PSYCTL provides two methods to evaluate steering vectors.

Inventory Benchmark (Logprob-based)¶

Uses standardized psychological inventories with token log-probability scoring. More objective and reproducible.

psyctl benchmark inventory \
  --model "meta-llama/Llama-3.1-8B-Instruct" \
  --steering-vector "./vector.safetensors" \
  --inventory "ipip_neo_120" \
  --trait "Agreeableness"

Supported Options¶

Flag	Description
`--inventory`	Inventory name (e.g., `ipip_neo_120`, `rei_40`, `sd4_28`)
`--trait`	Specific trait to test (e.g., `N`, `E`, `O`, `A`, `C`)
`--strengths`	Comma-separated strengths (e.g., `0.5,1.0,2.0,3.0`)
`--layer-spec`	Layer specification (e.g., `15`, `middle`, `0-5`)

LLM-as-Judge Benchmark¶

Generates situation-based questions and uses an LLM to evaluate personality alignment in responses.
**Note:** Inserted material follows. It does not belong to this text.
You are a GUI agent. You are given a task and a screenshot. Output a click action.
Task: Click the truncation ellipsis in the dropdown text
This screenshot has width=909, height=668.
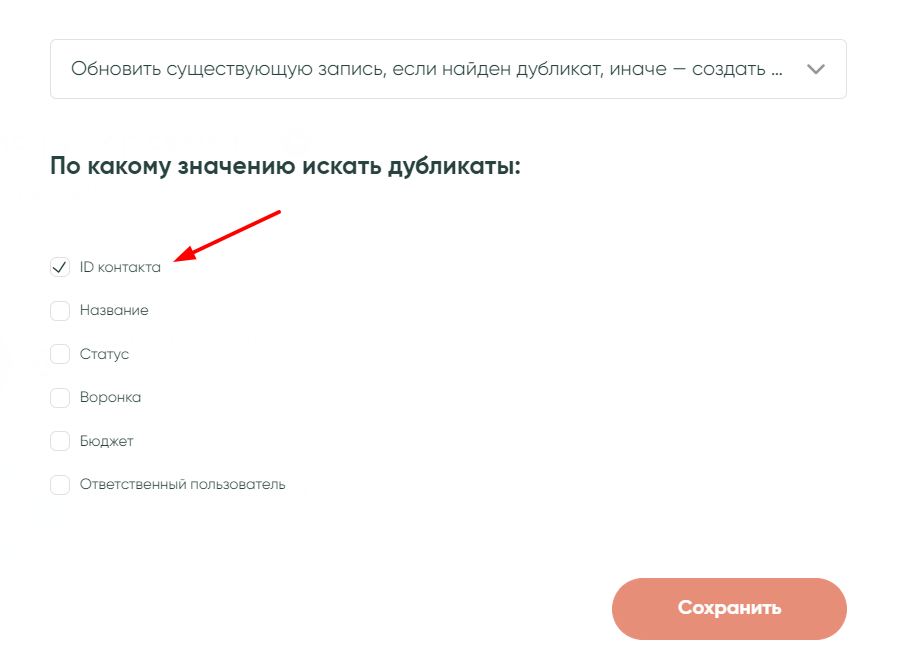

psyctl benchmark llm-as-judge \
  --model "meta-llama/Llama-3.1-8B-Instruct" \
  --steering-vector "./vector.safetensors" \
  --trait "Extraversion" \
  --judge-model "local-default" \
  --num-questions 10 \
  --strengths "1.0,2.0,3.0"

Judge Configuration¶

Local model: local-default reuses the target model
OpenAI: Set OPENAI_API_KEY environment variable
OpenRouter: Set OPENROUTER_API_KEY environment variable
Custom API: Edit benchmark_config.json

Interactive Notebook¶

For a hands-on walkthrough, try the 06_benchmark_vectors notebook.